Lakewood military surplus store sues city in fallout from probe into missing Army gear

Staff writerOctober 22, 2013 

A military surplus store targeted in an investigation into equipment stolen from Joint Base Lewis-McChord is suing the City of Lakewood to regain a business license it lost after its owner bought Army gear from an undercover sheriff’s deputy.

Meanwhile, a former soldier who allegedly funneled stolen equipment to Lakewood military surplus shops pleaded guilty this month to possessing stolen property. Colton Adair Sanders received a 90-day jail sentence. He is awaiting a restitution hearing to determine his fine, according to Pierce County Superior Court records.

Sanders’ arrest in March led Army investigators and local law enforcement agencies to Historical Military Sales of Lakewood. At the time, the Army was looking for about $200,000 worth of missing JBLM equipment, according to court records.

Lakewood police say they helped the Army recover more then $900,000 worth of gear between January and March. Officers obtained the equipment at three stores, and seized training weapons at two of them, Lt. Chris Lawler said. The seized material is not necessarily connected to Sanders or any other individual.

A spokesman from the Army Criminal Investigation Command declined to comment.

Sanders’ case marks the second publicly known theft of equipment from Lewis-McChord in the past two years. In late 2011, a handful of soldiers in the 4th Brigade, 2nd Infantry Division made off with $600,000 worth of military equipment. The Army recovered almost all of it, and convicted three soldiers connected to the offense. Two of them are serving sentences of 10 years in prison.

Historical Military Sales lost its business license in April after its owner, David Robinson, bought a military grade GPS device and night vision equipment marked as government property from an undercover sheriff’s deputy, according to city and Superior Court records.

Deputy Shane Darby reported he signaled to Robinson that he had sensitive equipment when he offered the gear in March.

The deputy “sought out Mr. Robinson and identified himself as a friend of Colton Sanders, told Mr. Robinson that the items for sale were restricted and highly valuable, offered them both for $500 and ultimately negotiated a sale of the two items for $100 plus a pair of boots,” according to a summary of the July hearing in which Robinson first asked the city to reinstate his business license.

Robinson and his lawyer, Tacoma attorney John Baner, told Lakewood officials he wanted to make the deal quickly because his store was busy at the time.

Robinson further told the city the stamps on the gear did not convey to him that the equipment had been obtained illegally because the items can be bought on the Internet with the same markings as government-owned property.

He declined to comment when a News Tribune reporter called him Tuesday, referring questions to his attorney.

“I’ll be glad when this is all over,” he said.

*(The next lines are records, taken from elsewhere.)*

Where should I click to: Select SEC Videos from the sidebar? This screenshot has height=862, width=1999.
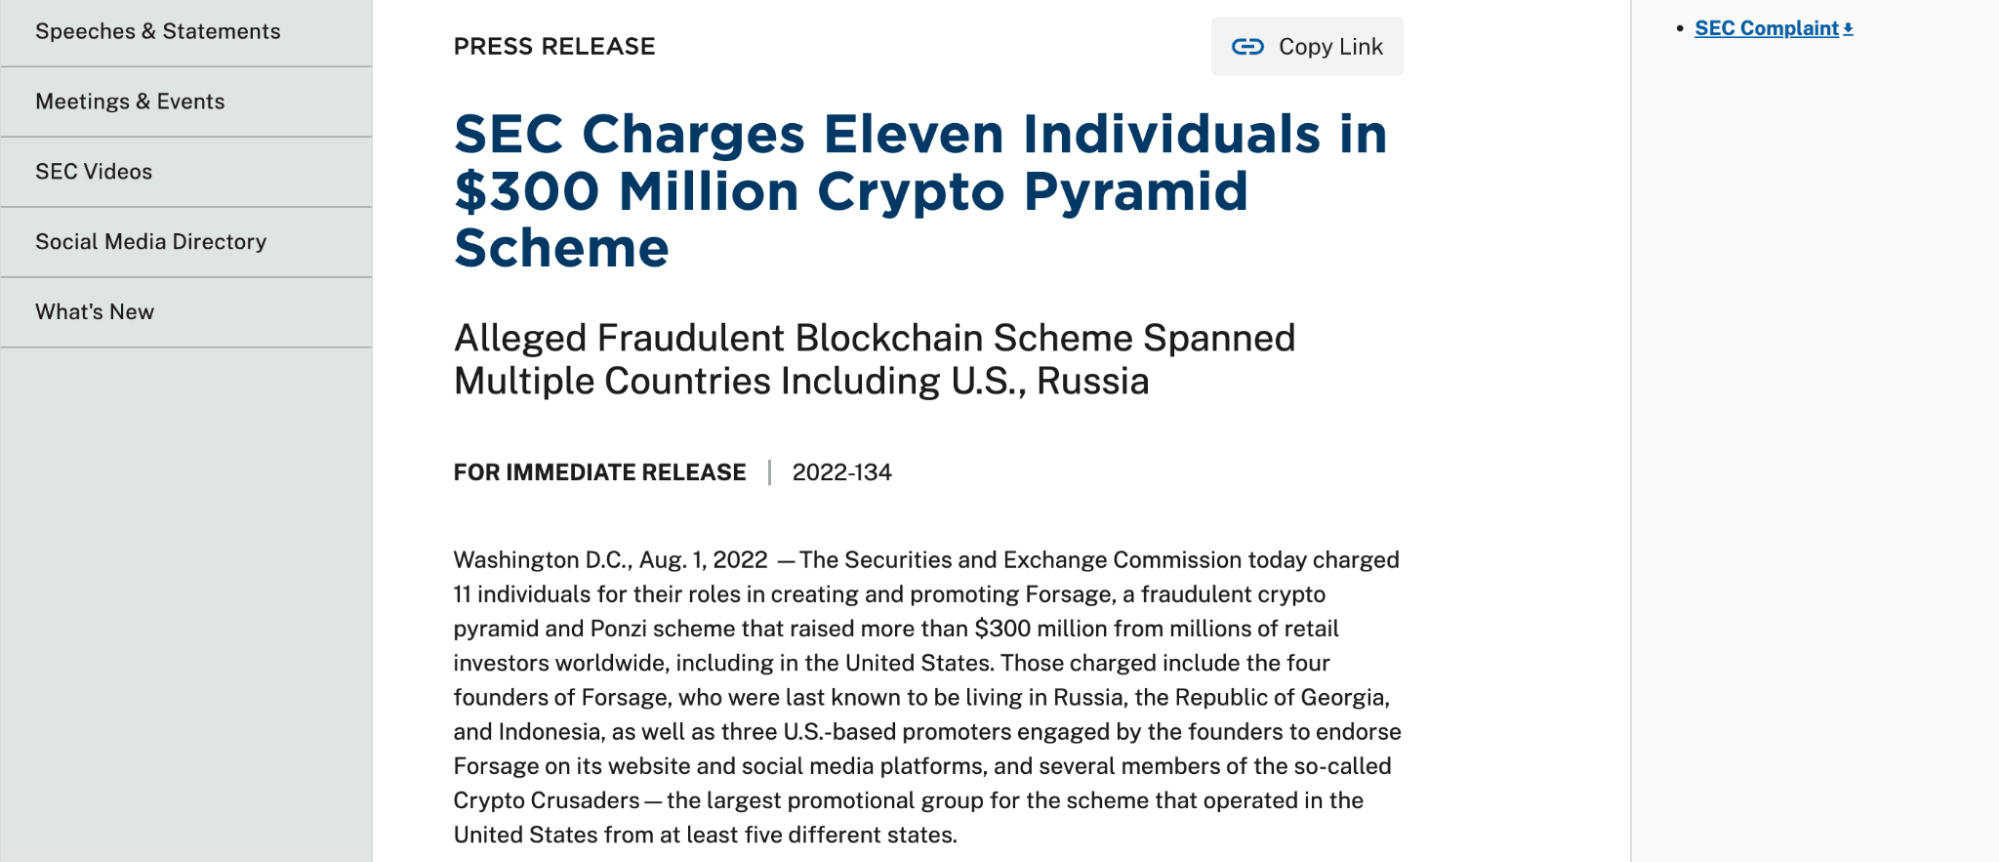click(94, 172)
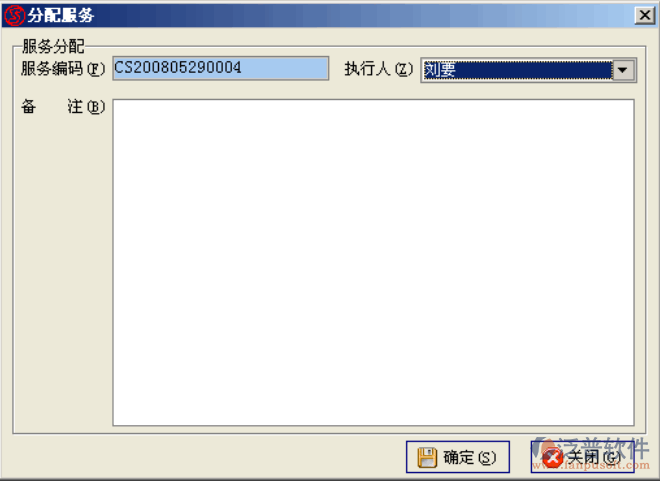This screenshot has height=481, width=660.
Task: Click the floppy disk save icon on 确定
Action: coord(427,457)
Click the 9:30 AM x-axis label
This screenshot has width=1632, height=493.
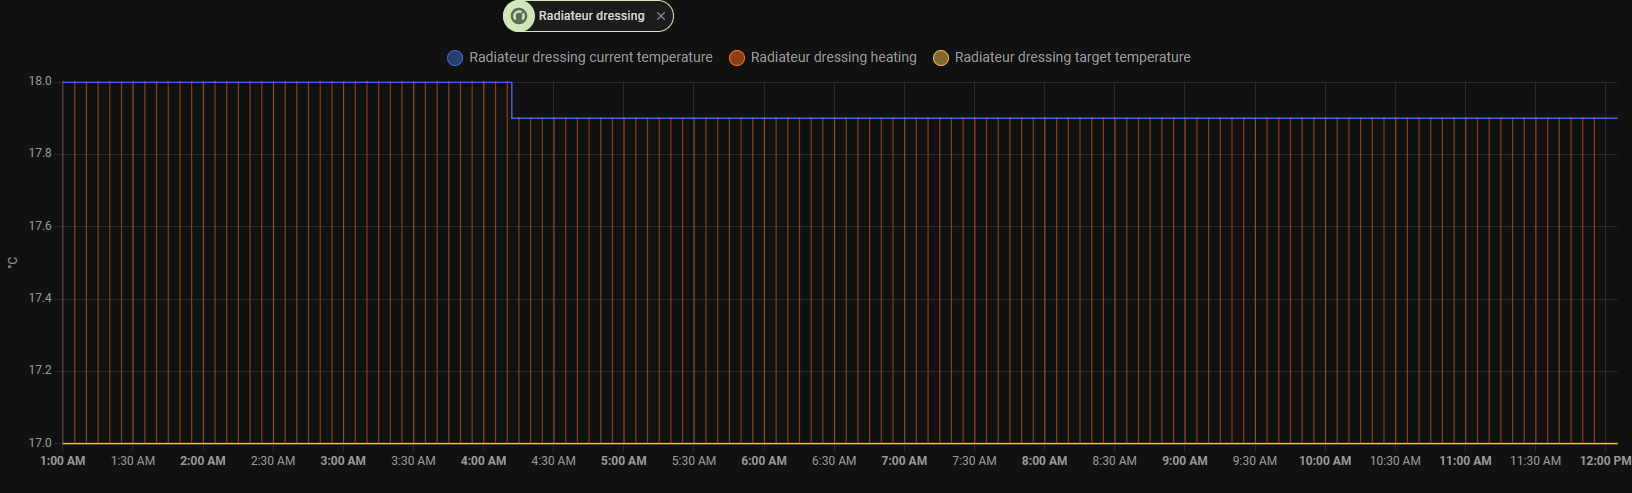click(1254, 461)
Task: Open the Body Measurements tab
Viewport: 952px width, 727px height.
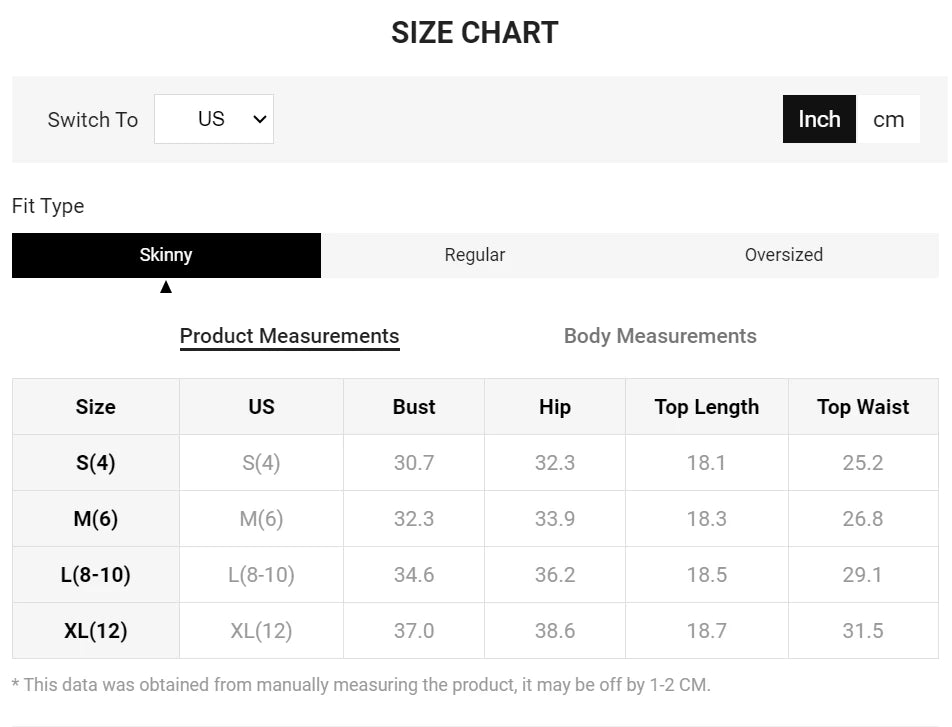Action: coord(660,336)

Stafford Smith, the Lakewood hearings examiner who considered Robinson’s appeal, said the businessman “either knew, or based on the circumstances and his experience should have known, that these items were not available to the civilian market and must have been stolen.”

Smith cited some of the other items seized in Robinson’s shop, such as a defused mine, a bomb disposal suit and brand new military cots, to suggest that the store was dealing in equipment that belogned on base.

Lakewood’s municipal code allows the city to suspend a business license if it has evidence suggesting a company is dishonest or operating as a front to sell stolen goods.

Robinson now wants a Pierce County judge to review Lakewood’s revocation of his business license. He contends officers overreached when they searched his store in March.

His attorney called the city’s move “arbitrary and capricious.”

“The facts produced were insufficient to justify the revocation,” Baner wrote in a court filing.

According to court records, a confidential informant led investigators to Sanders in January. The informant told agents he had seen stolen military gear in Sanders’ house. Lakewood police arrested him in March. Sanders’ girlfriend told officers the former soldier had been breaking into a Lewis-McChord motor pool to steal equipment.

The girlfriend further told police Sanders would sell the stolen gear a Lakewood pawnshop owned by a man named Dave.

In interviews with police, Sanders reportedly admitted he stole Stryker parts, water cans and other equipment from the motor pool. He said the Dave who bought gear from him at the pawnshop appeared to know it was stolen.

“Dave had warned him of ongoing efforts by military (investigators) to locate the missing property,” according to charging papers written by Pierce County deputy prosecuting attorney Lisa Wagner.

Officers obtained a warrant to search Robinson’s shop on March 22. They found seven receipts from sales Sanders made to the store, including three from a single week in January, according to Lakewood records. Court records in Sanders’ case do not identify the store Historical Military Sales or use Robinson’s full name.